### [Written problem]
In the records, switch "sidebar" to "side panel" and reproduce the lines with no other change. Begin at the line containing "This screenshot has height=550, width=1112." and continue through the end of the records, omitting the pictures.

### [Records for this exercise]
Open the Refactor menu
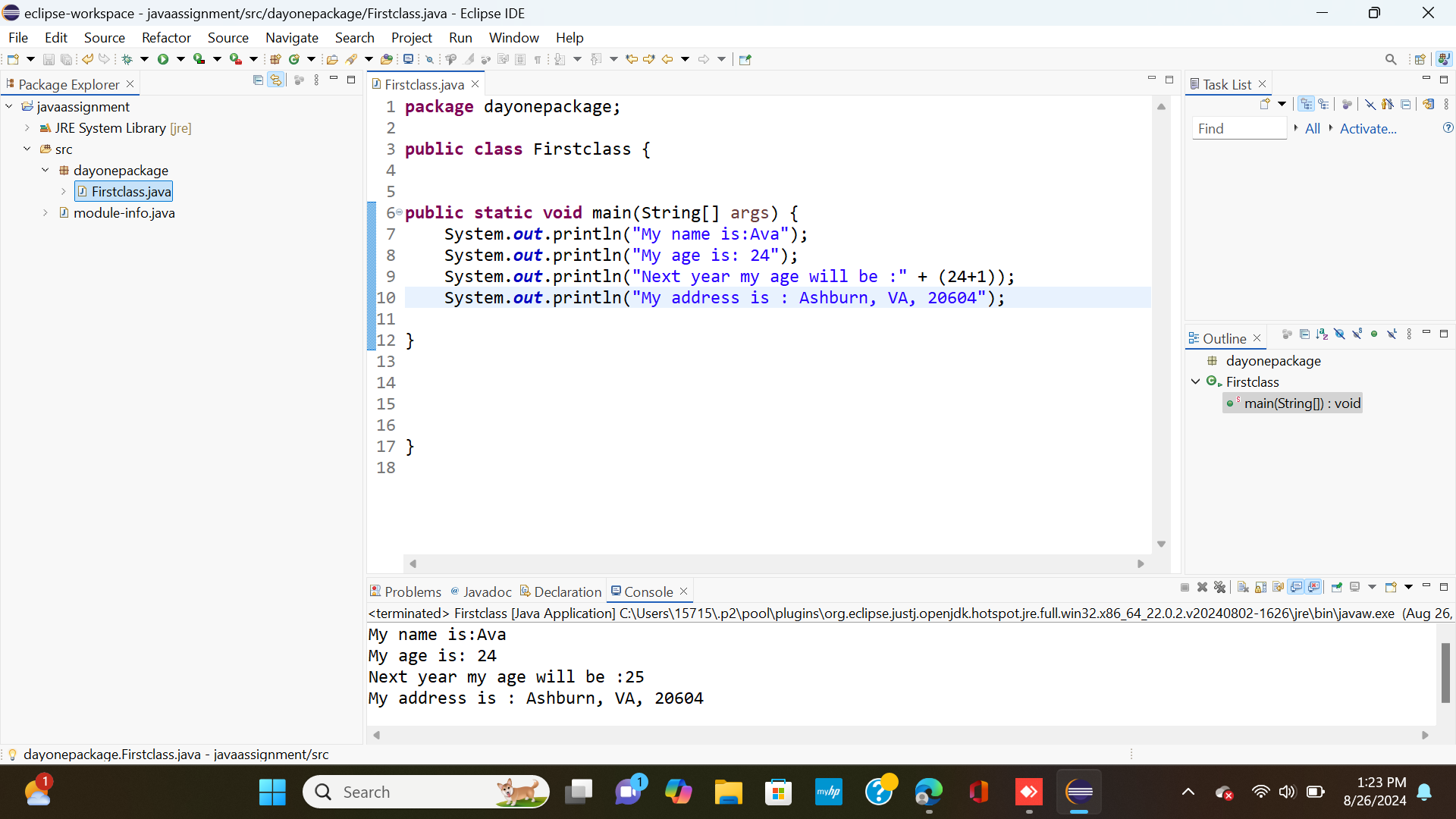1456x819 pixels. (166, 37)
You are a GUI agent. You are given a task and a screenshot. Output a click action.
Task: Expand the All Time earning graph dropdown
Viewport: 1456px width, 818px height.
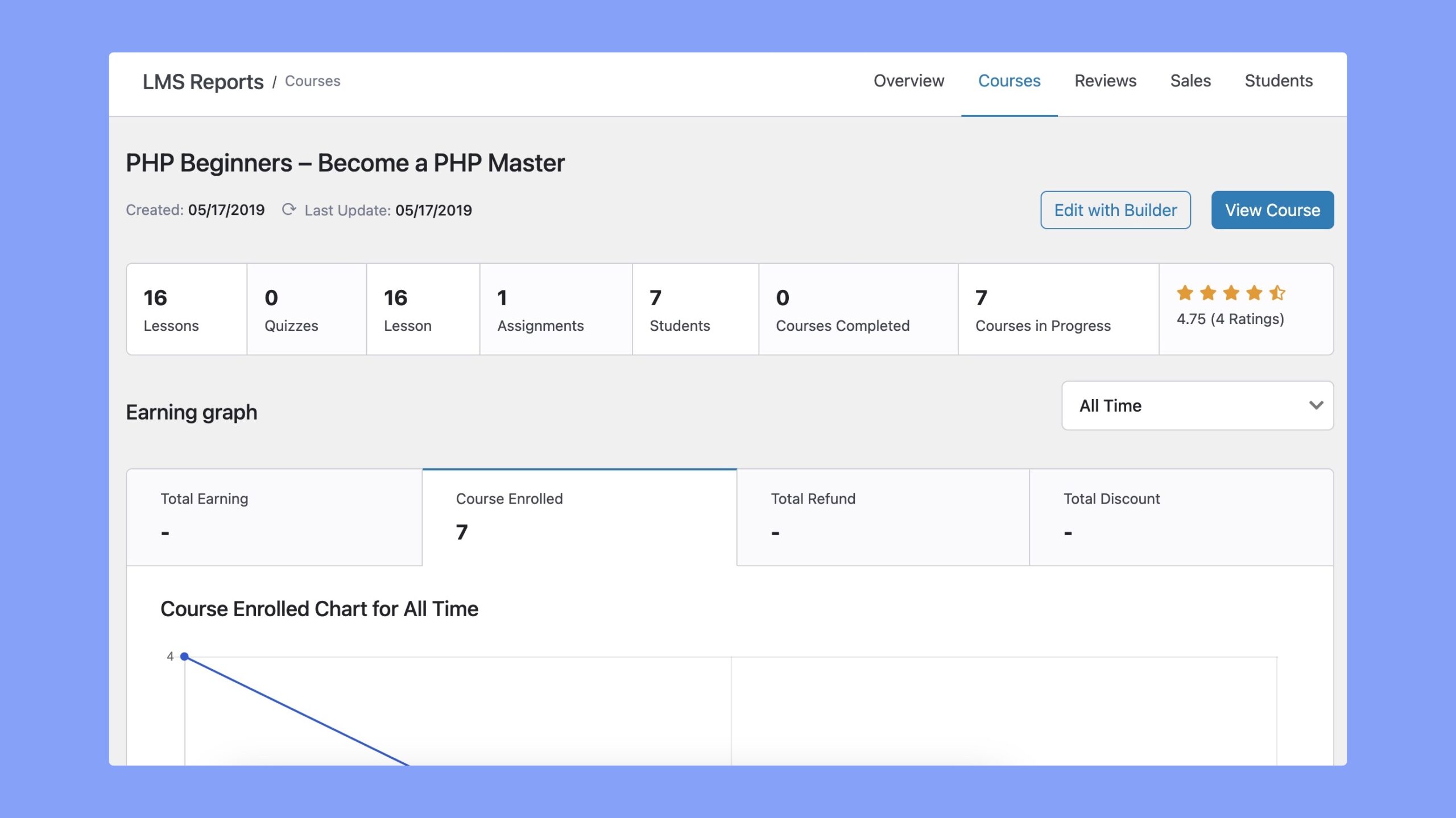coord(1198,405)
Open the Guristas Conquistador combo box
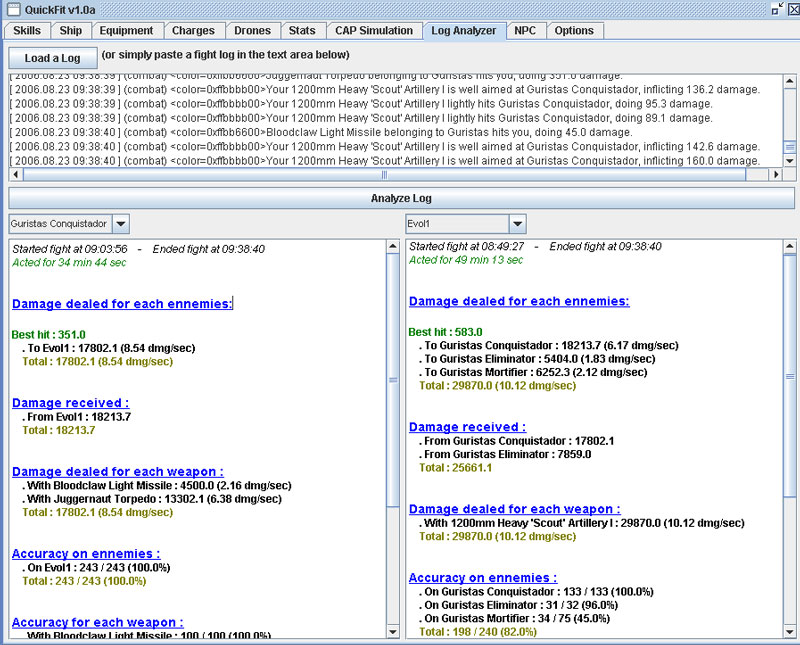 pos(120,223)
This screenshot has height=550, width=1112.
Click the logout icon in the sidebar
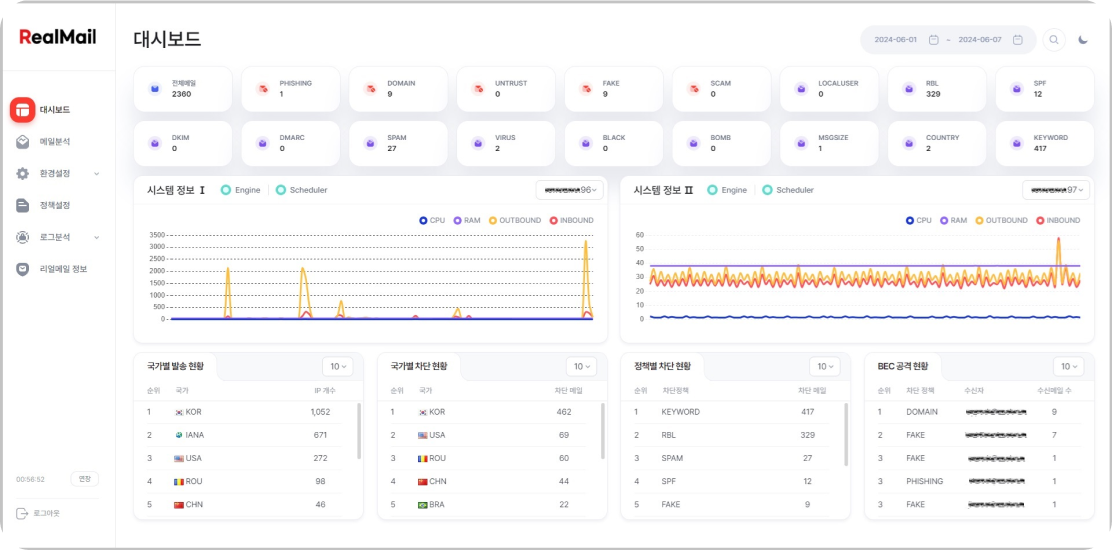click(x=22, y=513)
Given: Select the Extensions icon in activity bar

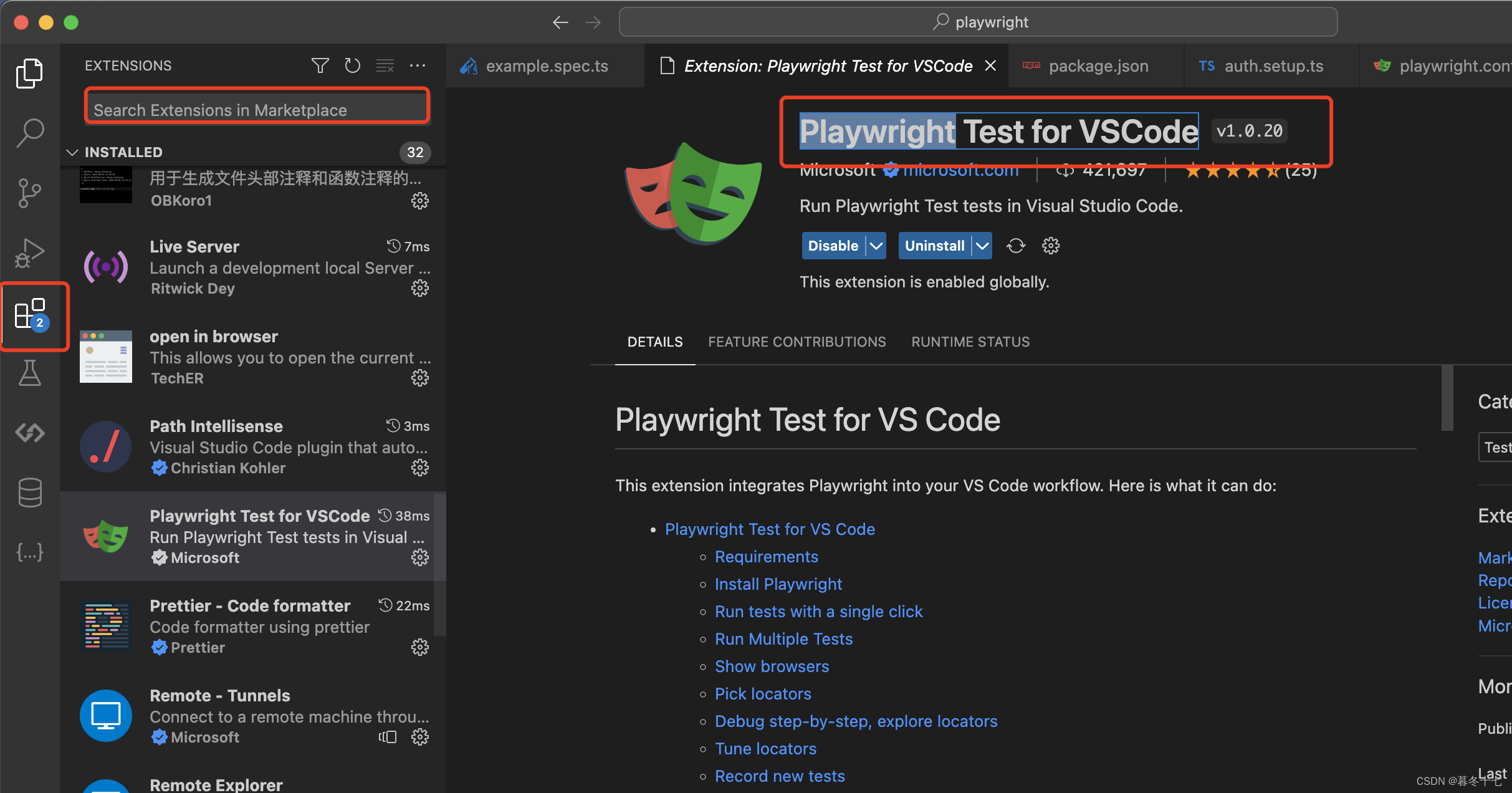Looking at the screenshot, I should 31,315.
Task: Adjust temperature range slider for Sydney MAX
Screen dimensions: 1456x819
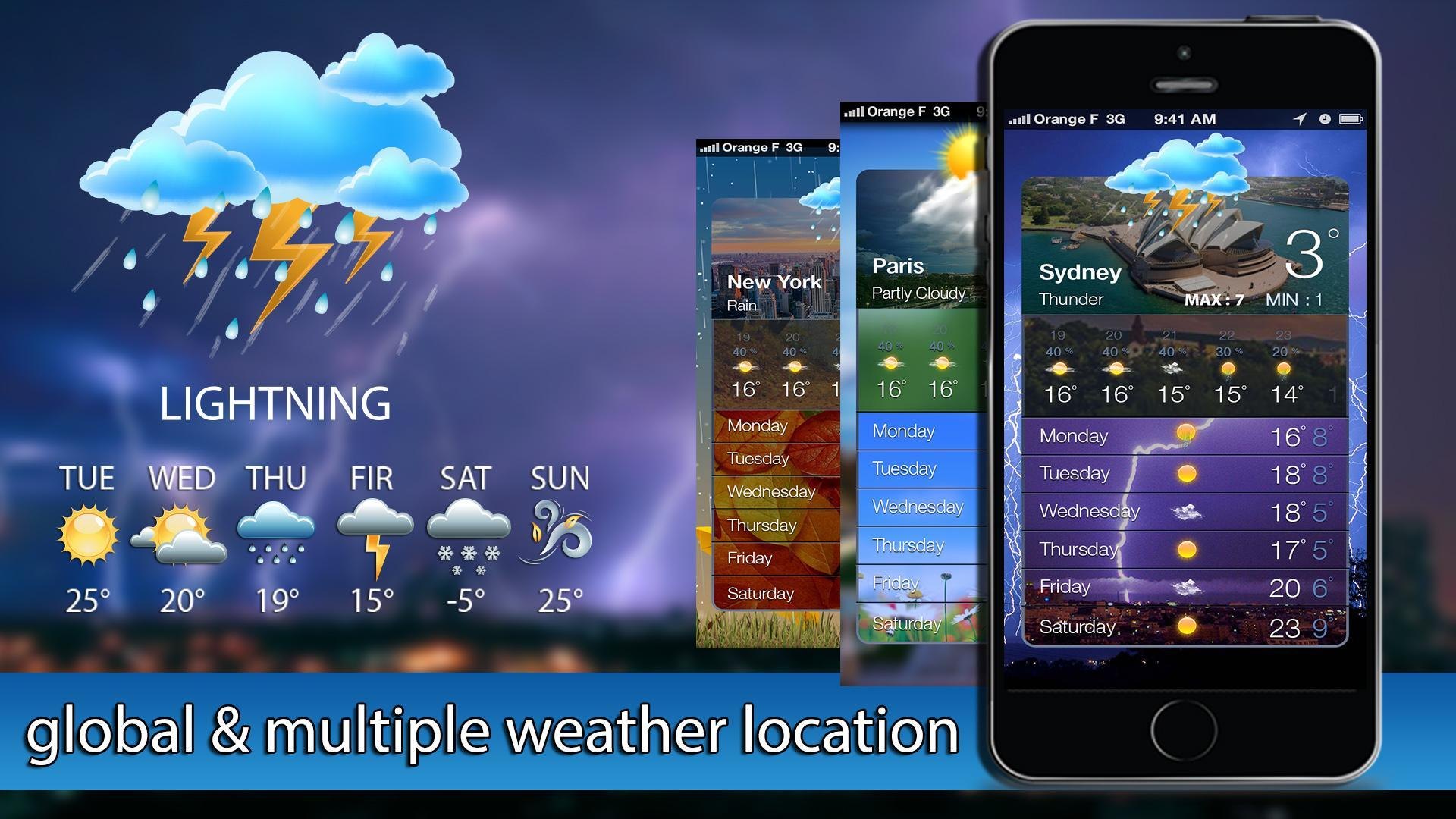Action: (1209, 298)
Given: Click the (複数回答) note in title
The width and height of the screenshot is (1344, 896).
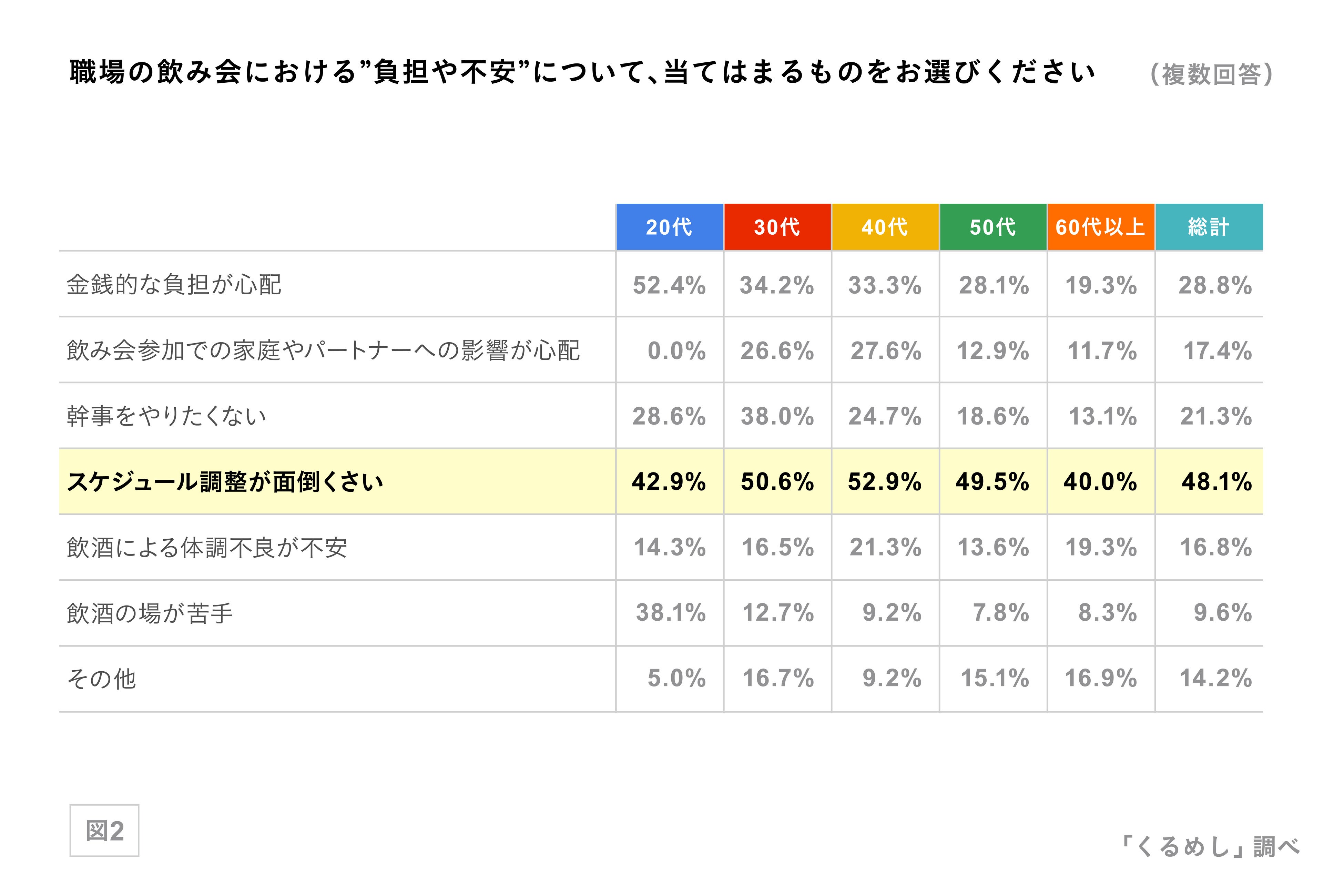Looking at the screenshot, I should pyautogui.click(x=1211, y=74).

### [Problem solution]
This screenshot has height=550, width=1112.
Click the logout icon in the side panel
click(x=22, y=513)
Given: Select the Extensions icon in activity bar

Looking at the screenshot, I should 31,315.
Task: Adjust temperature range slider for Sydney MAX
Screen dimensions: 1456x819
Action: (1209, 298)
Given: Click the (複数回答) note in title
The width and height of the screenshot is (1344, 896).
Looking at the screenshot, I should pyautogui.click(x=1211, y=74).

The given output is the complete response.